In any case, these are minor relative to the importance of having vertical links and orthogonal configuration the best you can.

Frankly, I am surprised and reluctant to believe shorter arm had positive effect on oscillations since they could also occur when in "perfect hands-free hover" (if there is such a thing) where servos are not even fully engaged. If oscillation is observed while in transition, then it most likely has to do with PID adjustments rather than servo arm length.
Sorry to bring this up, but my first statement still stands true, and its important that the readers understand, shorter arms are better except for very high pitch and very low pitch interactions, nearly all other things will benifit, as shown below

1) a shorter arm is more acurate, to the swashplate. Consider an arm at 10mm with 1mm of free play or gear train slack, at 20mm it would have 2mm of free play, basic engineering.

2) the geartrain of the servo, the servo motor, and associated electronics would see less apposing torque from the blades through the swash plate, engineering basic lever principals

3) the servo would indeed show the swash plate an improved resolution and centering acuracy

4) if three equal shorter arms are used, it will pull less amps than longer arms

5) longer arms are more prone to flutter and flex than shorter arms, and in certain circumstances, can amplify or mask gyro corrections , overshoots.

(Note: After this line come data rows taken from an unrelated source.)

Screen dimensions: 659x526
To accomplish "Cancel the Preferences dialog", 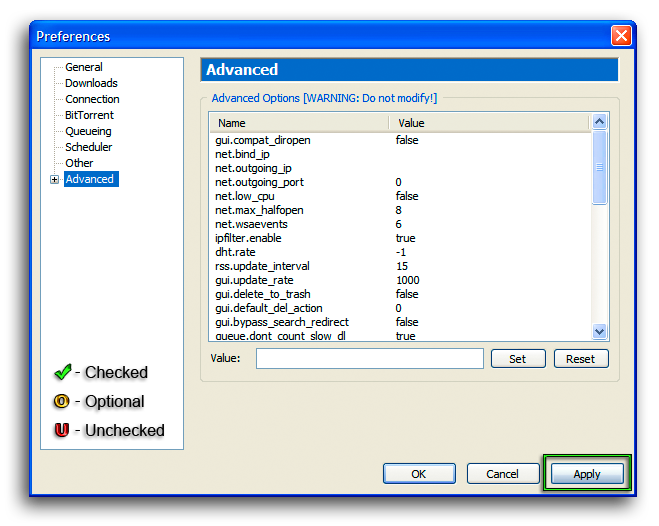I will (x=502, y=474).
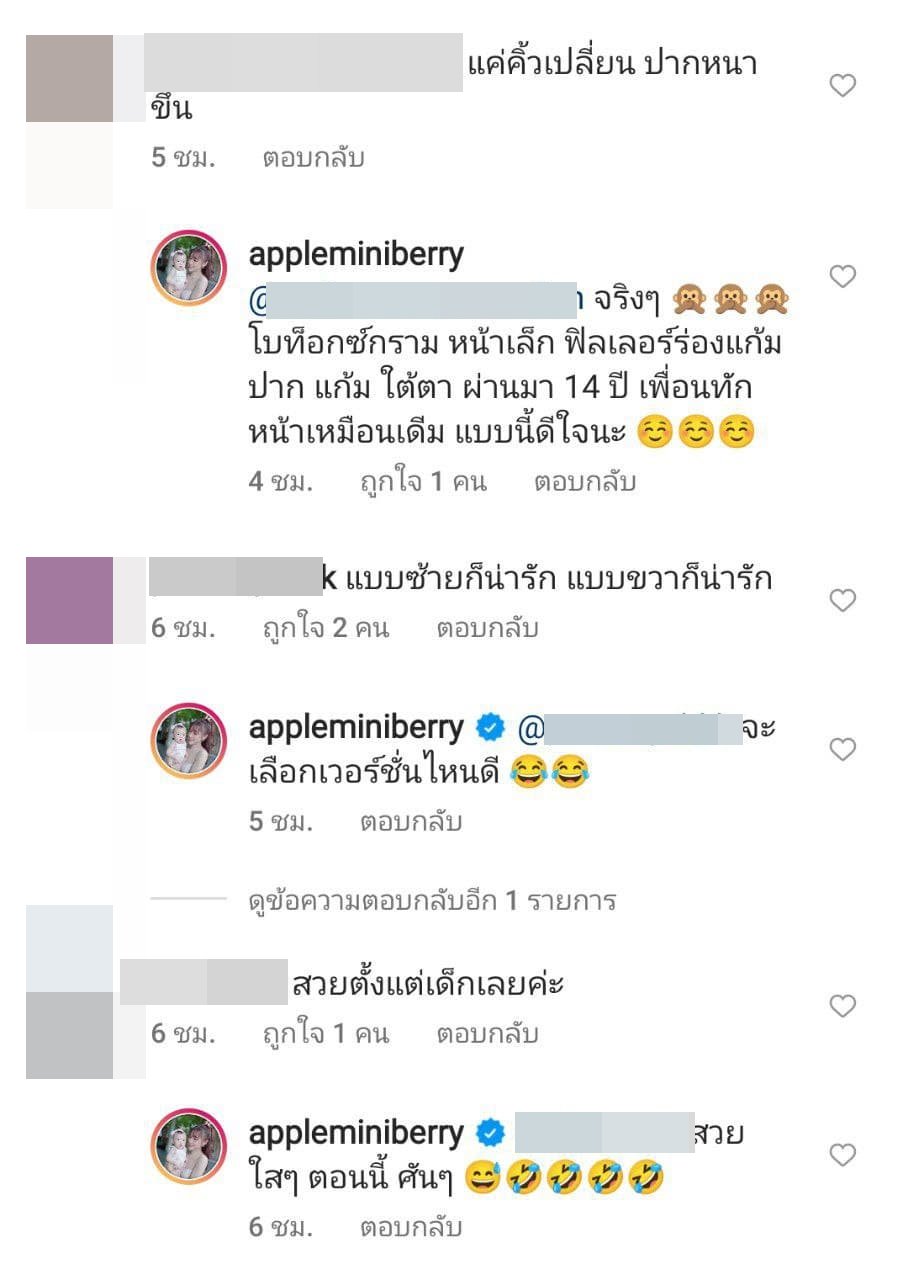Tap the heart on the 'แบบซ้ายก็น่ารัก' comment
The width and height of the screenshot is (908, 1280).
[843, 600]
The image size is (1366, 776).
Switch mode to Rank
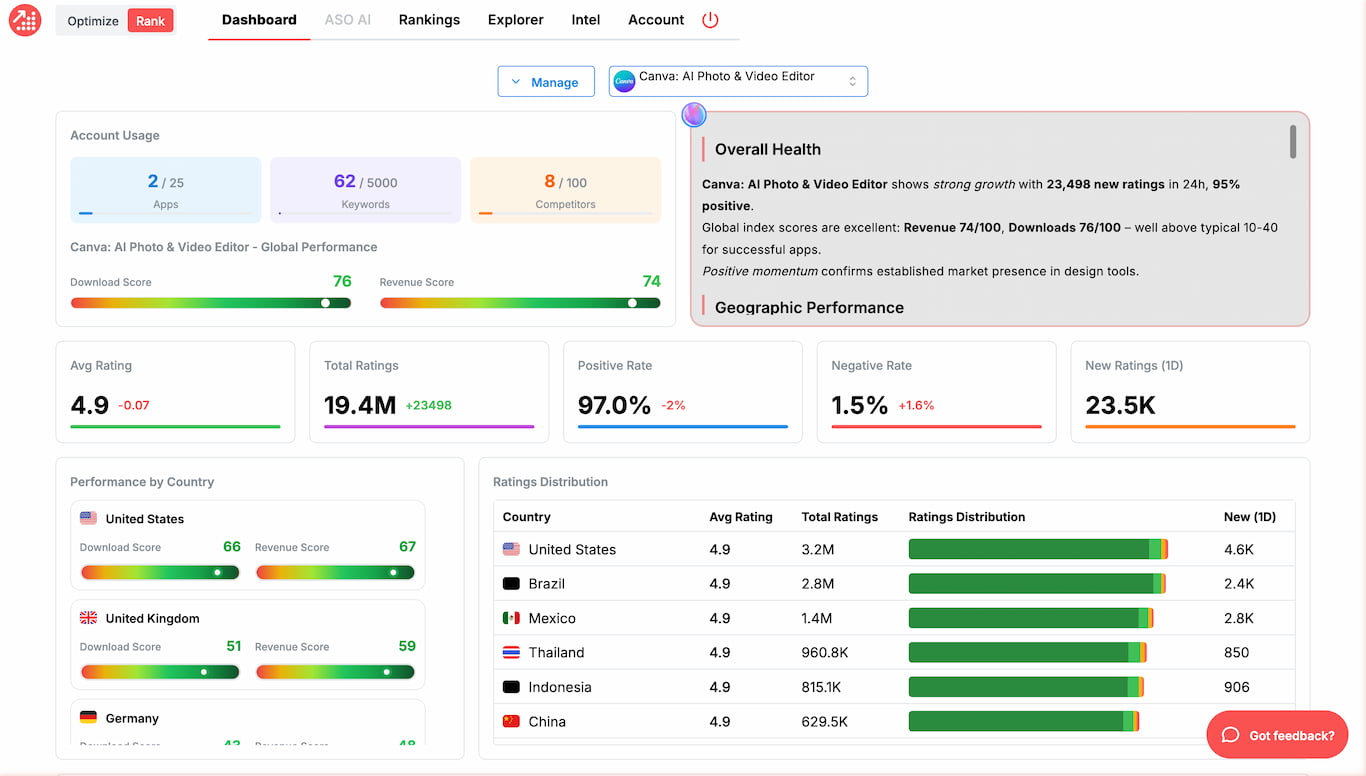(150, 21)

6) shorter arms can cope with higher gain settings.

But the down side of shorter arms is near max positive pitch and max negative pitch, there is a far bigger interaction problem when using roll and elevator control, this is typically seen by setting collective at centre stick 0 degs and use a pitch guage, measure full left or right roll blade angle, then move stick to full pitch and measure the same thing again, you will find it will be less, also if you measure both blades at full collective and full roll you will notice a small reduction in total pitch.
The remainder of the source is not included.